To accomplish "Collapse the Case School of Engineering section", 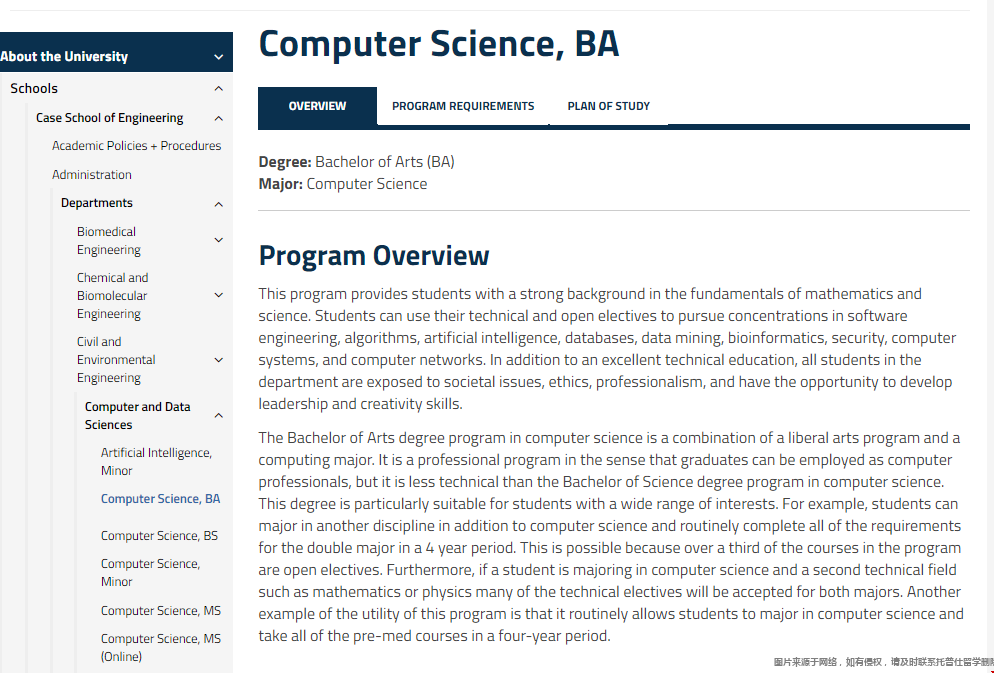I will point(218,117).
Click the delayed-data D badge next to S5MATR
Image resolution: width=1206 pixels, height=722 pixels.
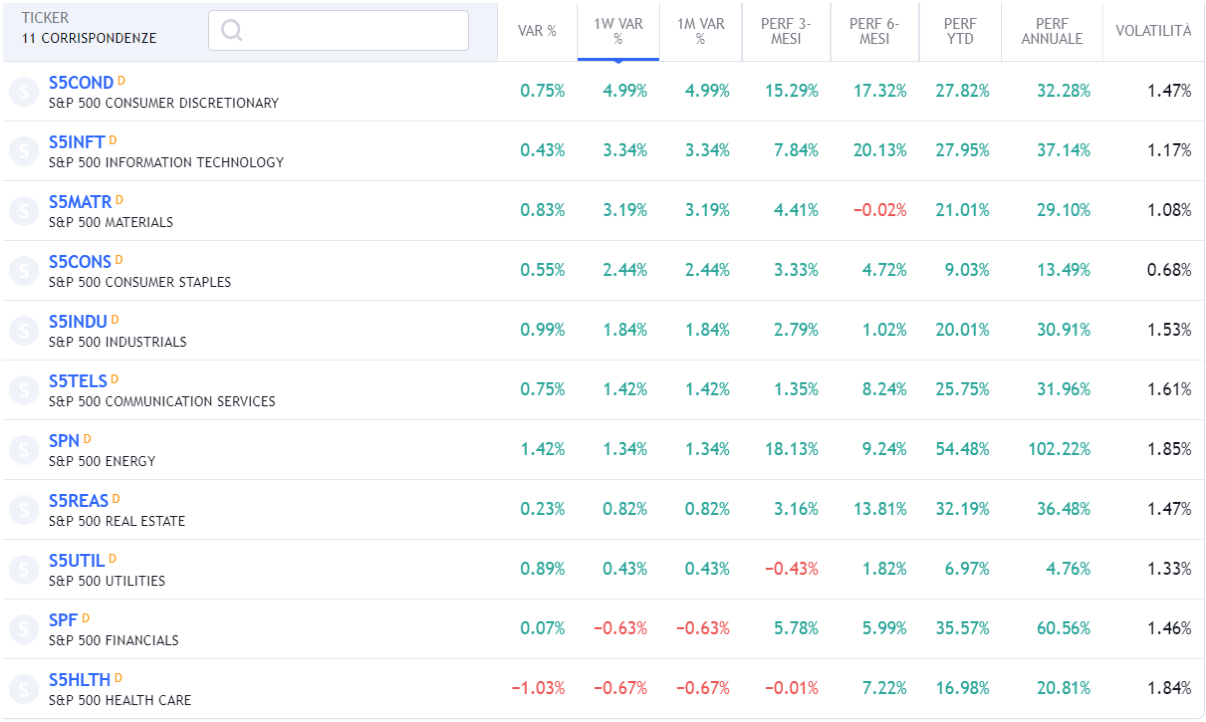[119, 200]
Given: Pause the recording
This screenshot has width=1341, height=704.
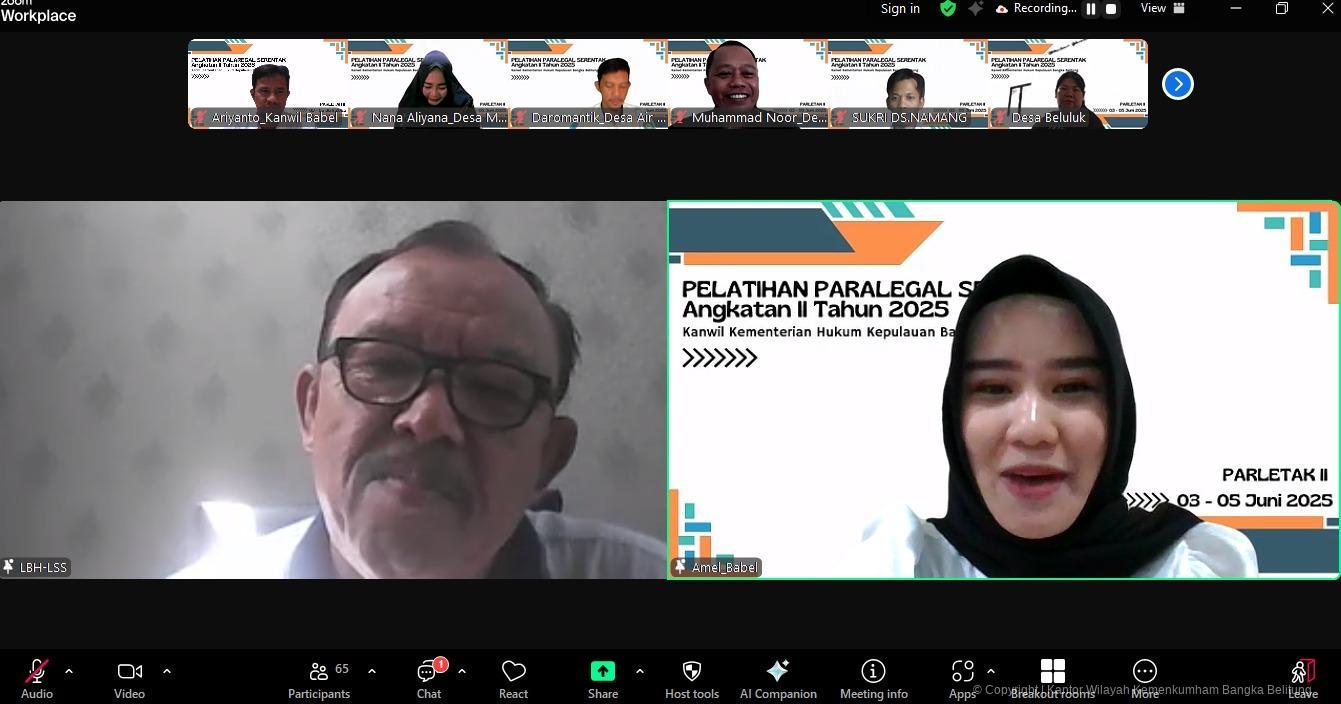Looking at the screenshot, I should point(1091,9).
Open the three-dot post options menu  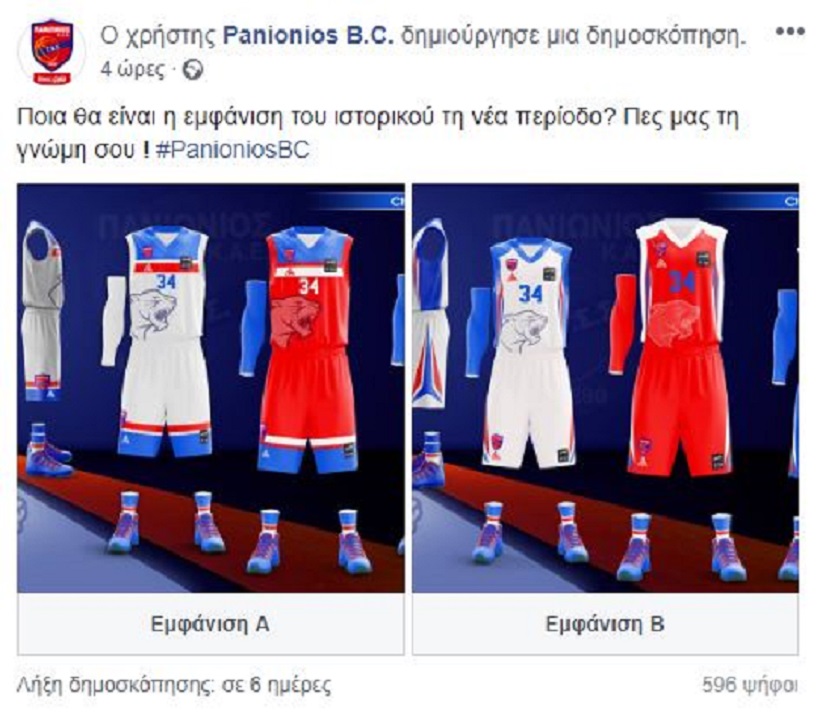(790, 31)

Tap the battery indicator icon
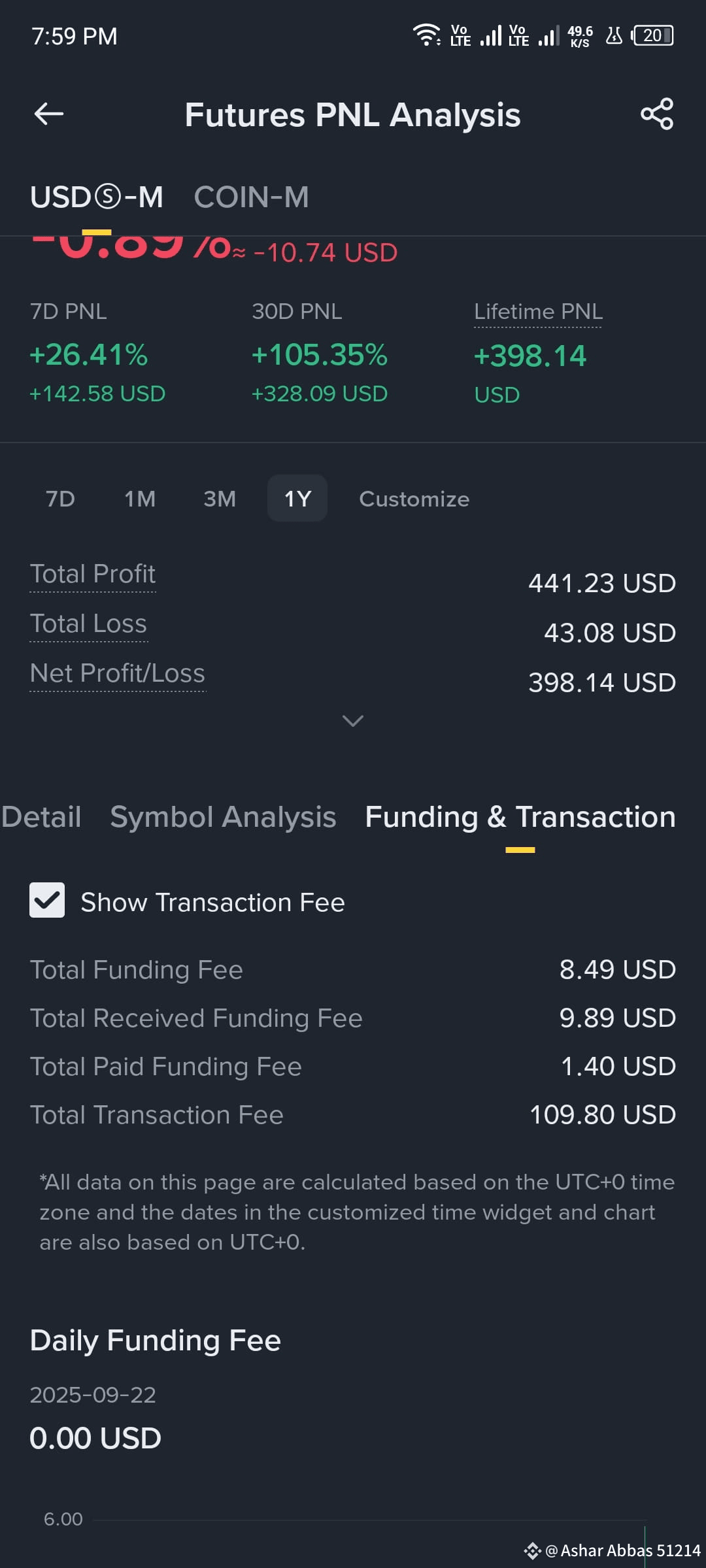click(x=652, y=35)
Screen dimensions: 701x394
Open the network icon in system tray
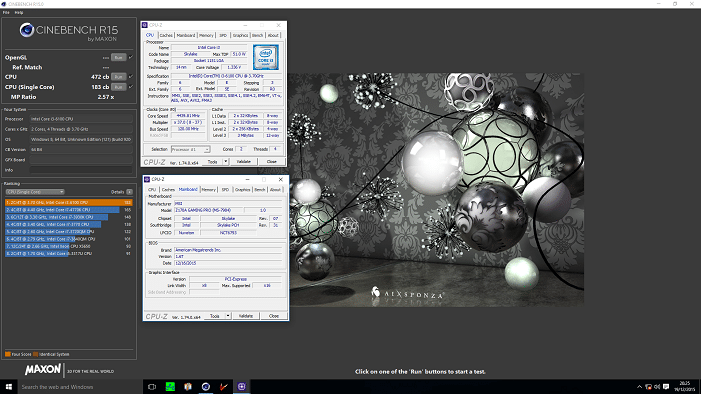coord(648,387)
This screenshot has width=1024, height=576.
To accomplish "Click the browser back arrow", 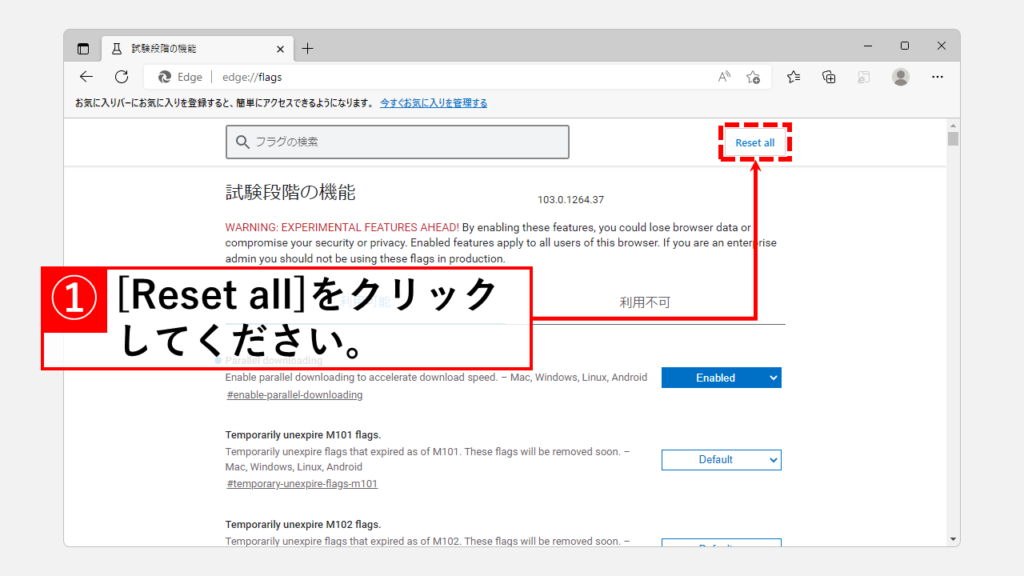I will coord(87,77).
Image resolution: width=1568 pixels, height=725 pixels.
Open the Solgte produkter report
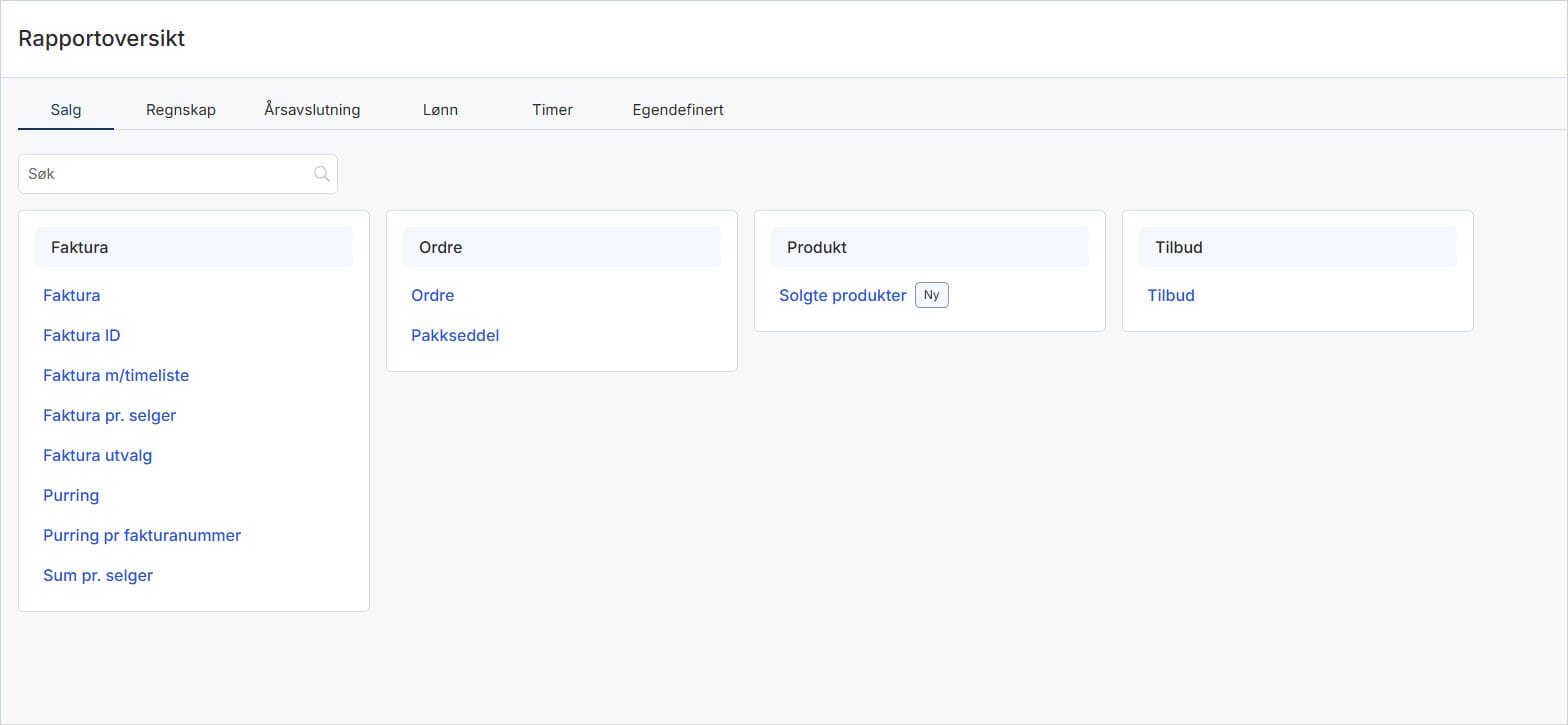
# # # # #
Switch "report" to "view" in the lines from the one with "Image resolution: width=1568" through the end of the records, leaving everything else as it is. Give back only those lines, without the pictures.

Image resolution: width=1568 pixels, height=725 pixels.
Open the Solgte produkter view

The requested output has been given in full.